会社を退職することになったので、会社に対して残業代請求をしようと思っています。今の会社には5年勤めていたのですが、ずっときちんとみなし残業代以上の支払いをしてもらえませんでしたので、5年間分をさかのぼって請求が可能ですか?
法律上は3年の時効があるので、さかのぼれる範囲は3年です。毎月古い残業代請求から時効になるので、請求すると決めたときには早めに内容証明を送ると、時効にならずにすみます。
そうなんですね、詳しく話を聞かせてください。
長年勤務していた会社が残業代をきちんと支払っていなかった場合に、いったいいつまでさかのぼって残業代請求が可能なのでしょうか。この点について、残業代は3年で請求できなくなるという期間制限があります。時効については、更新・完成猶予という制度を利用すれば、時効が完成しないようにすることができ、実務上は内容証明が利用されます。
残業代を全て請求できない理由
- 残業代は給与の一部
- 給与は3年で時効にかかるので、さかのぼって請求できるのは3年まで
全ての残業代をさかのぼって請求できないのはどうしてですか?
残業代は給与なので、給与として時効にかかることになります。そのため全てを請求することはできないのです。
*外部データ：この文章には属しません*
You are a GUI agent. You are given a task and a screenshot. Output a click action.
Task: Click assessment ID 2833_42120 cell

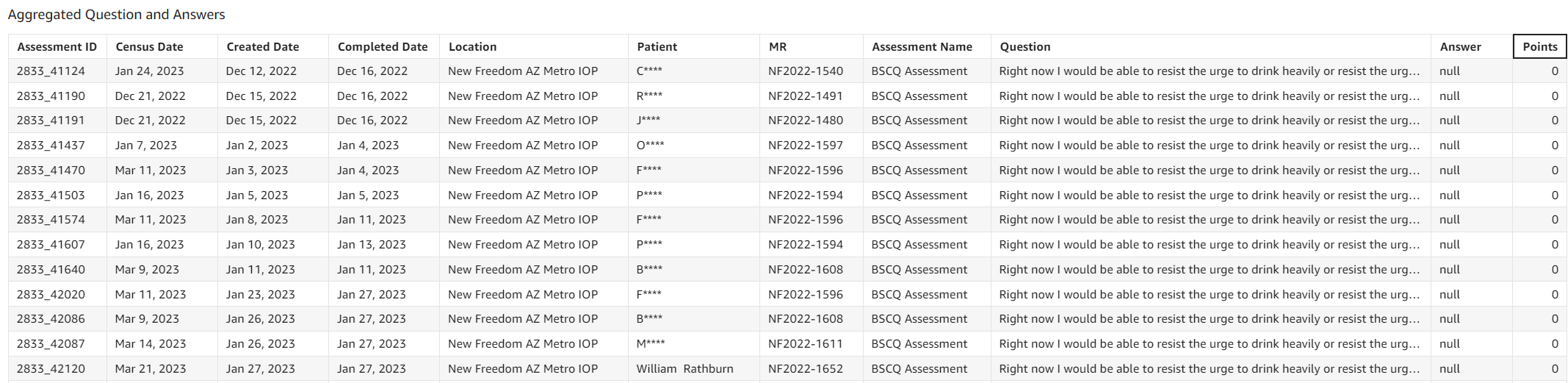click(x=51, y=368)
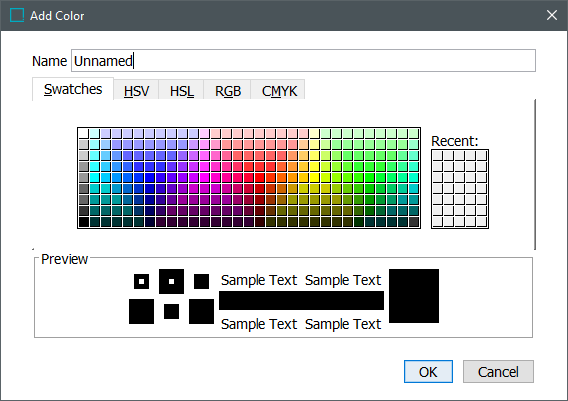Select the dark gray swatch in the bottom-right corner of the palette

tap(414, 222)
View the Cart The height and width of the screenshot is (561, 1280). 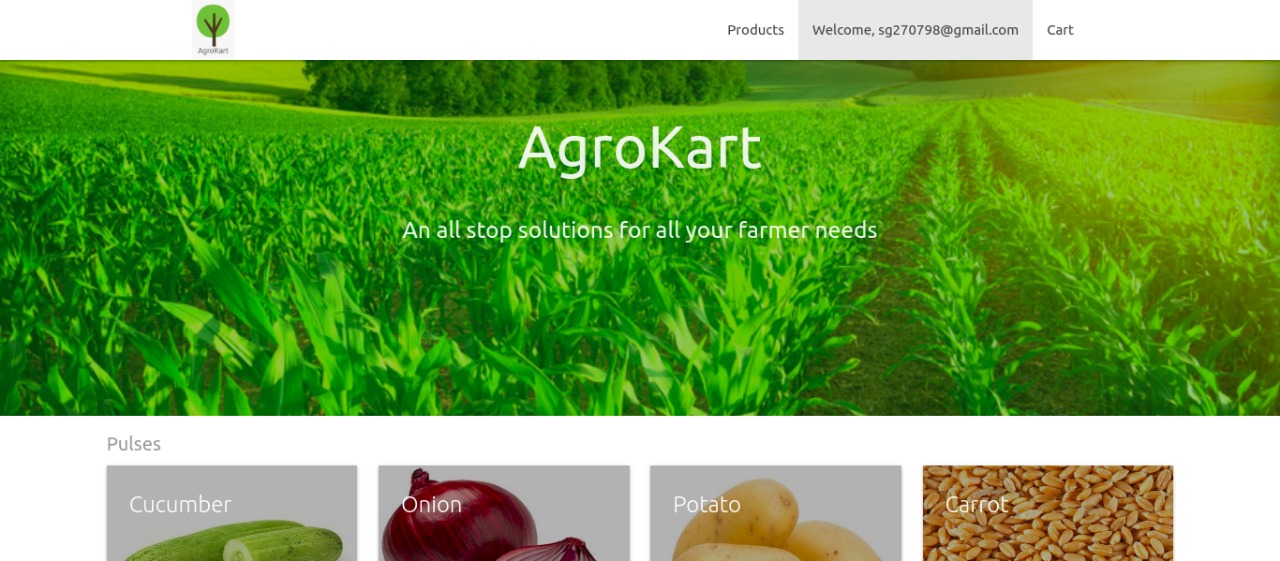(x=1060, y=30)
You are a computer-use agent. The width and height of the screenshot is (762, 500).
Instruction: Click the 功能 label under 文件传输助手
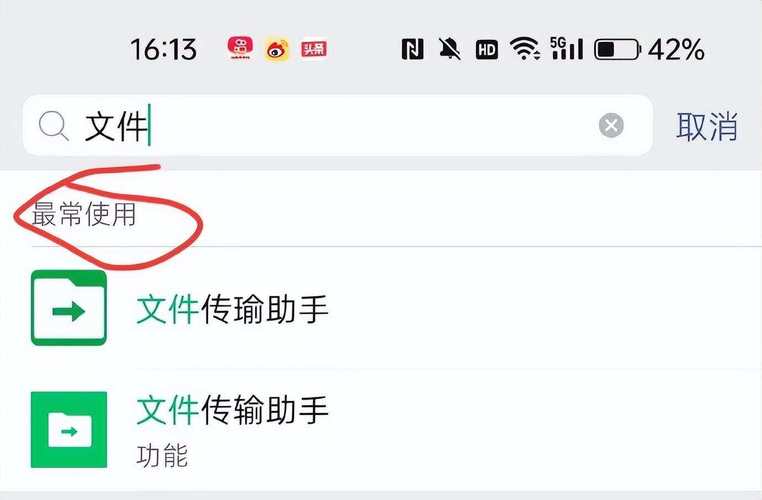pos(162,456)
残業代請求について、支払われていない分全てをさかのぼって請求することができないのですが、それはどうしてでしょうか。
残業代は給与(賃金)の支払い
この前提として、残業代がどのような請求権なのかを確認しておきましょう。
残業代は、何か労働者に特別に与えられる権利ではなく、労働をしたことの対価であり、その法的な性質は給与(賃金)です。
そのため、賃金の支払いに関する法律が関係します。
残業代には3年の時効がある
賃金請求権ですが、2020年4月以降は、3年で時効にかかることになっています。
この年に法改正があり、賃金請求権については従来2年で時効にかかることになっていたものが、5年と改められ、経過措置として現在は3年の時効が適用されています。
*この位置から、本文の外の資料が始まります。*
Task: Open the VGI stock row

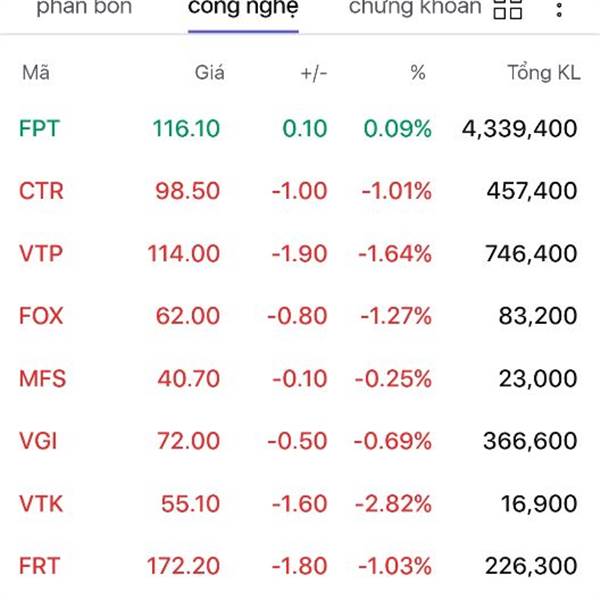Action: 298,441
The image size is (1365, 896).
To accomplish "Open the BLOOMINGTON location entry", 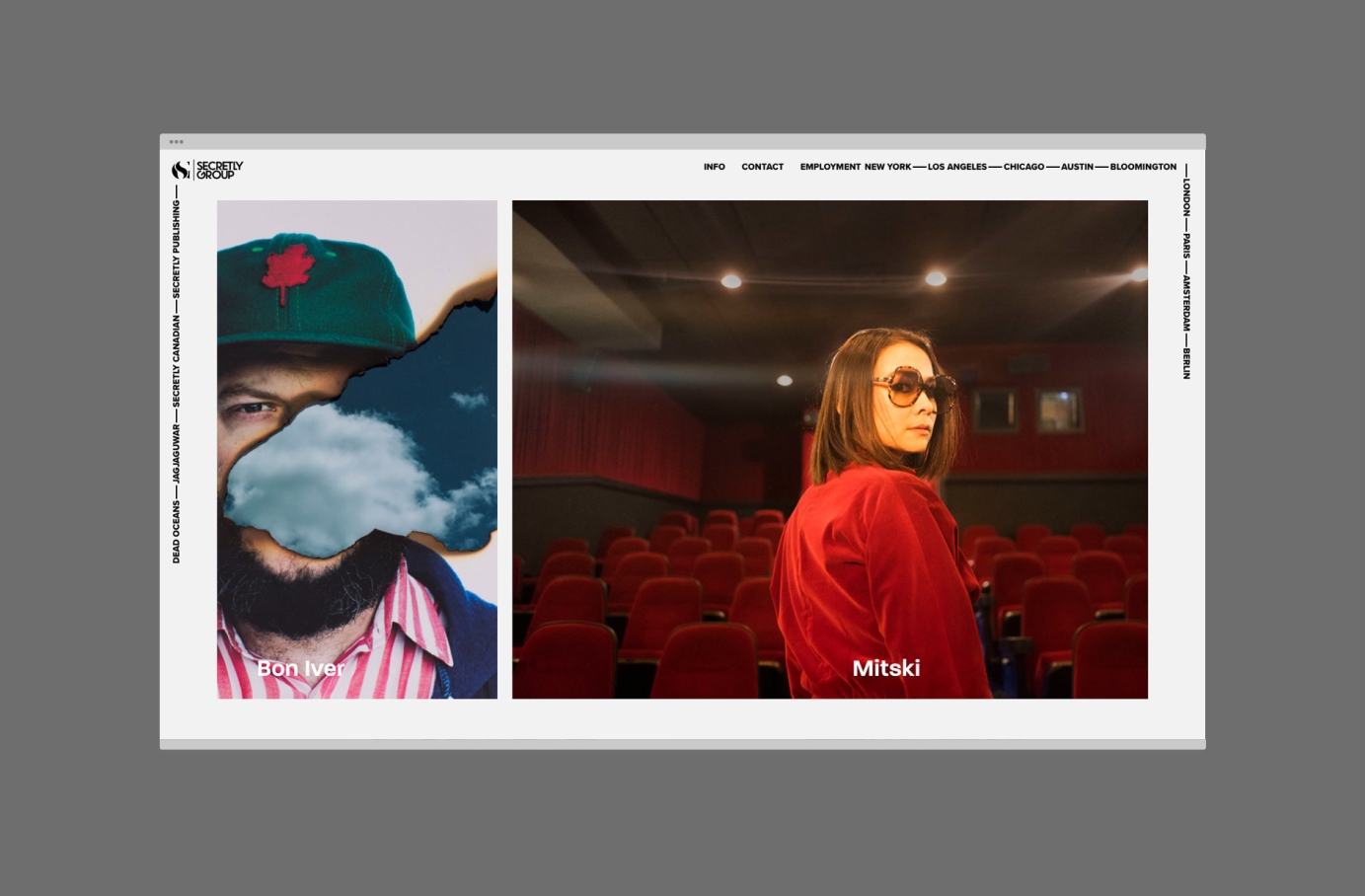I will tap(1143, 167).
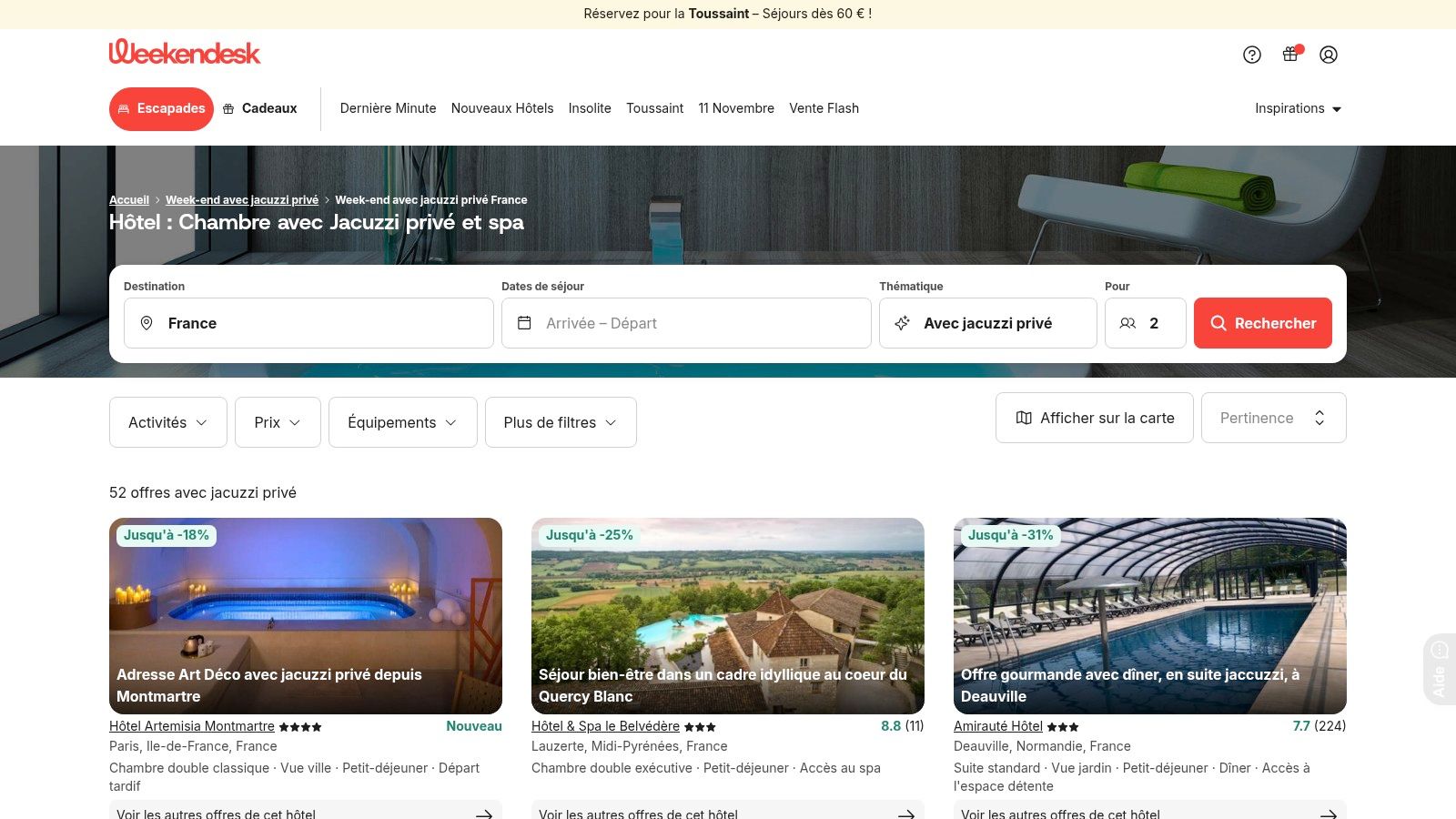Open the user account profile icon
1456x819 pixels.
[1329, 55]
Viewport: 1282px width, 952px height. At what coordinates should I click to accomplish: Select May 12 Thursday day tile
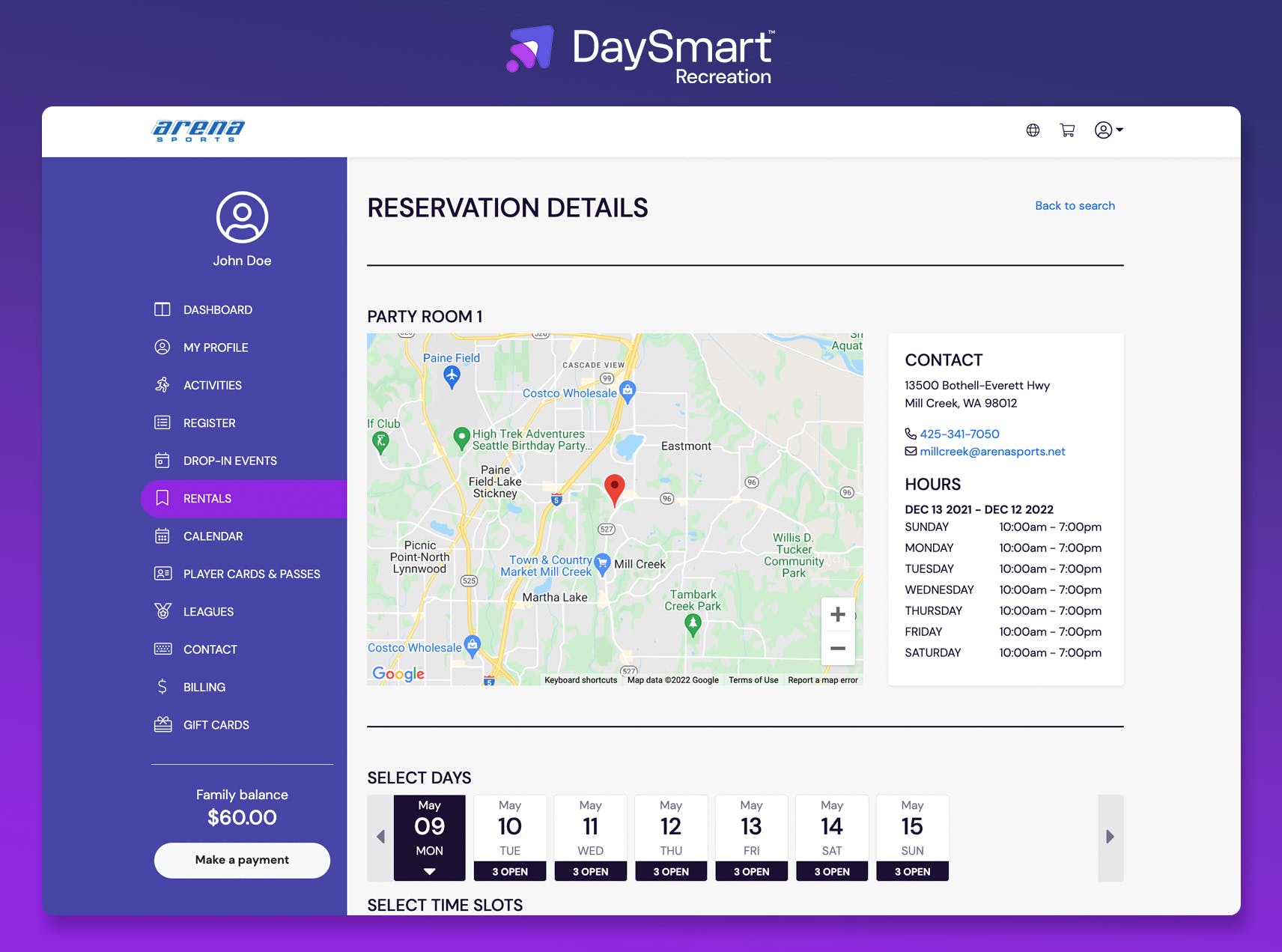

ですので、2020年3月31日より以前に発生した残業代については時効にかかっているので注意しましょう。
時効の対象になる残業代は、働いた時期に対応する給与の支払い時期です。
例えば2020年4月に働いた分の残業代について、5月末日が給料日である場合には、2023年5月末日で時効になります。
残業代をさかのぼって請求する場合の注意点
- 時効にかからないように内容証明を送る
- 残業代請求の流れと税金
残業代をさかのぼって請求する場合にはどんな注意点がありますか?
残業代は古いものから毎月時効にかかってしまうのですが、時効にかからないようにする方法として内容証明が実務上利用されます。請求する場合には早めに内容証明を送りましょう。
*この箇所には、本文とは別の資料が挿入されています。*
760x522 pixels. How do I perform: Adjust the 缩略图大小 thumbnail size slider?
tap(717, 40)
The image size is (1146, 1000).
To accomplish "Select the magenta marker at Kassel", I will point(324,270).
残業代をさかのぼって請求する場合にはどのような注意が必要でしょうか。
なるべく早く時効にならないように内容証明を送る
残業代は上述した通り3年が経過した分からどんどん時効にかかります。
ただし、何もできないというわけではなく、時効に関しては「時効の更新」「時効の完成猶予」という制度によって、時効が完成しないように行動することができます。
時効の更新とは、時効期間の経過についてリセットをするための制度です。
時効の完成猶予とは、一定の期間、時効期間が経過しても、時効が完成しないようになる制度です。
残業代請求をする際には、まず民法150条所定の「催告」を行なうことで6ヶ月間の時効の完成猶予となります。
この間に交渉をまとめ、まとまらない場合には裁判上の請求を行ない、勝訴判決を得て時効の更新をすることが可能です(民法147条2項)。
この「催告」をしたことを証明するために、実務上は、文書の内容を証明してくれる内容証明郵便の送付を行います。
残業代の請求を始めると決めたときには、まずこの内容証明郵便の送付を速やかに行なうことになります。
残業代請求の手続きの概要
残業代請求の手続きは、
- 残業代請求をする旨の内容証明を送付する
- 会社と残業代の支払いについて交渉する
- 残業代の支払いをもとめて民事裁判を提起する
- 民事裁判で勝訴判決を得ても支払わない場合には会社に強制執行を行なう
以上の流れで請求をします。
裁判の代わりに、労働審判という手続きで解決することも可能です。
残業代請求と税金の関係
残業代は上述した通り給与(賃金)です。
そのため、受け取った場合には、所得税・消費税の対象となります。
同一年度に発生した残業代については、年末調整で処理をします(例1月~6月分の残業代を12月に受け取る)。
年をまたいだ分の残業代を受け取った場合には、確定申告が必要なので注意しましょう。
まとめ
このページでは、残業代をさかのぼって請求することができるのはいつまでなのかをお伝えしました。
残業代は給与であり、給与は3年で時効にかかることになり、さかのぼれるのは3年までとなります。
いざ請求をする場合には、まずは時効になるのを止めるために、内容証明を送ることが必要です。
弁護士に相談・依頼をして、スムーズに手続きを行なうようにしましょう。